Only problem is, the drop-down list that lets you choose which application filters isn't picked by you, it's picked by Facebook, and it's seemingly random. If you're a developer, you want your application here. It's where people used to launch applications from prior to the last redesign, and if a user can sort out only updates from your application--regardless of how recently a user's friends last used it, it might give you more uptake. Not to mention, if you have a favorite application you could quickly add it to this list to keep an eye on everyone's latest items.
A Facebook representative told me that while the company was not giving users a way to search for applications to add to the filters "it's something we're considering for the future." The good news is that you can "keep" applications that show up on this list, however it requires dragging them up above the grayed out line. This way they'll stay there the next time you log in, even if Facebook has updated them with new applications. In my case, logging out and back in again, and even switching to various feeds of friends did not refresh which applications showed up in that list, so Facebook may be rotating in applications at random.
Another gripe of mine about the updated news feed is that Facebook has gotten rid of the customization features that made it so insanely personalized. You can control the flow of information by lists of friends--a process that is simple to use, but time-consuming to set up--but gone are the sliders where you could control how much of each type of news you wanted, and who you were getting it from.
I doubt many users took advantage of these throttling controls, which is why Facebook likely got rid of them in favor of per-content filters, but for power users it was a great way to completely get rid of a certain type of news while still slurping in everything else all at once. Now, if you want to filter it you have to view just a certain type of news item and no others.

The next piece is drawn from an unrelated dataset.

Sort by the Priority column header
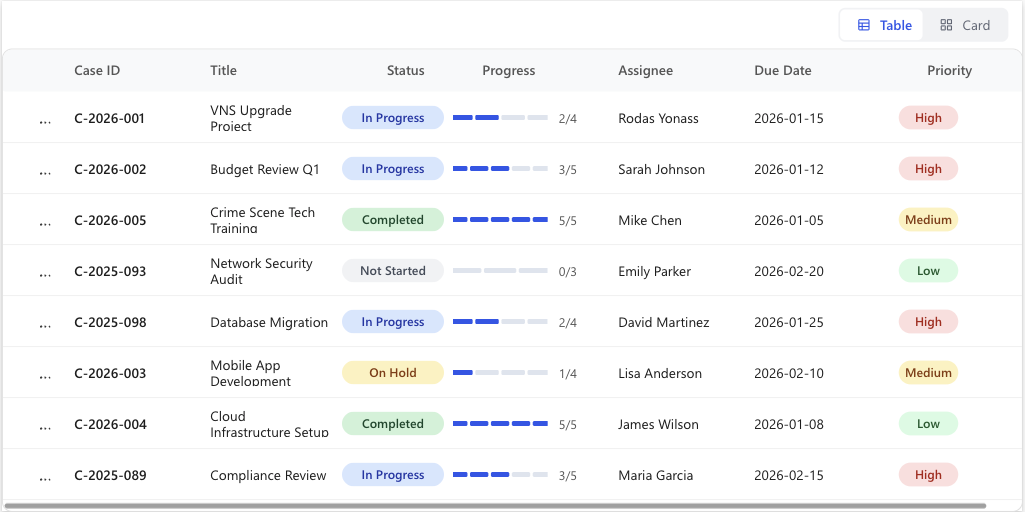Viewport: 1025px width, 512px height. (949, 71)
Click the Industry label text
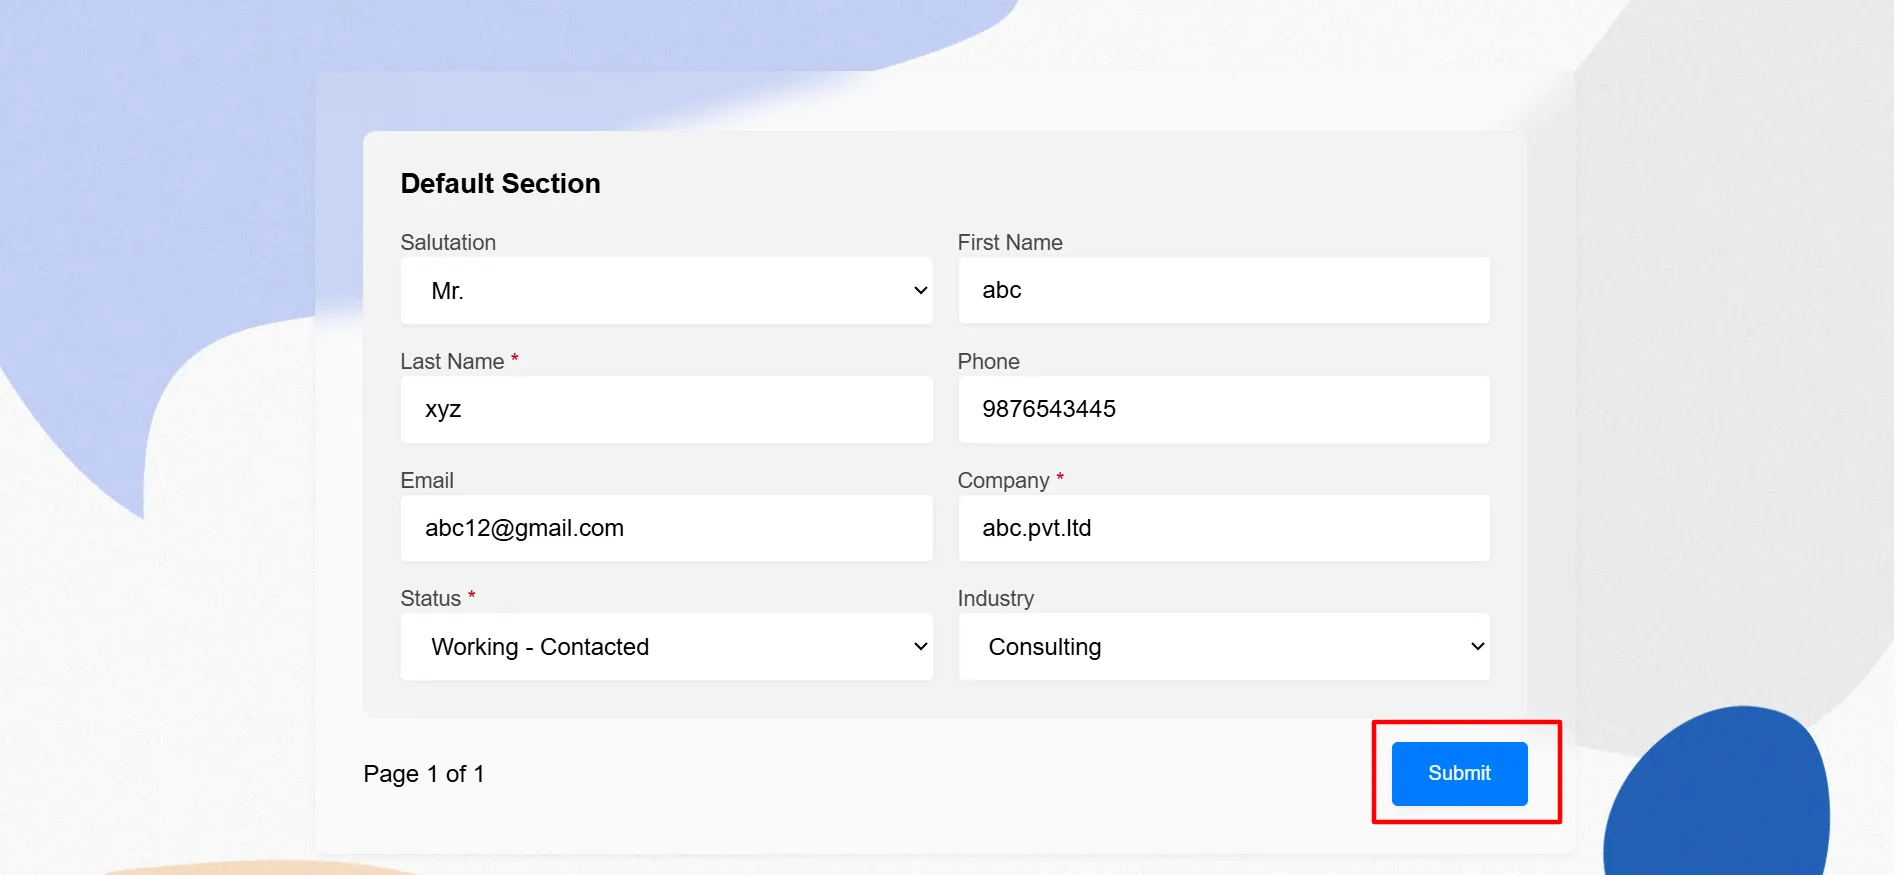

Along with those velocity controls, Facebook also got rid of the no-refresh-required live feed view, and the controls that let you limit what types of stories you wanted to monitor from certain people. You can no longer say that you don't want to see pictures or notes from someone, while continuing to pull in the rest of their updates. To a degree Facebook has built these into the new news feed, letting you "hide" people, although this is like scorching the earth when you could be pruning the hedges since it gets rid of ALL of the updates from that person.
In many ways Facebook has simply dumbed the feed down, which is great for mainstream users with a lot of friends, but it's sad to see some of that fine granular control go away--complete with all my old settings. Besides design, that was one of the things that really set Facebook apart from MySpace, and I'm sad to see it disappearing with each new feature release.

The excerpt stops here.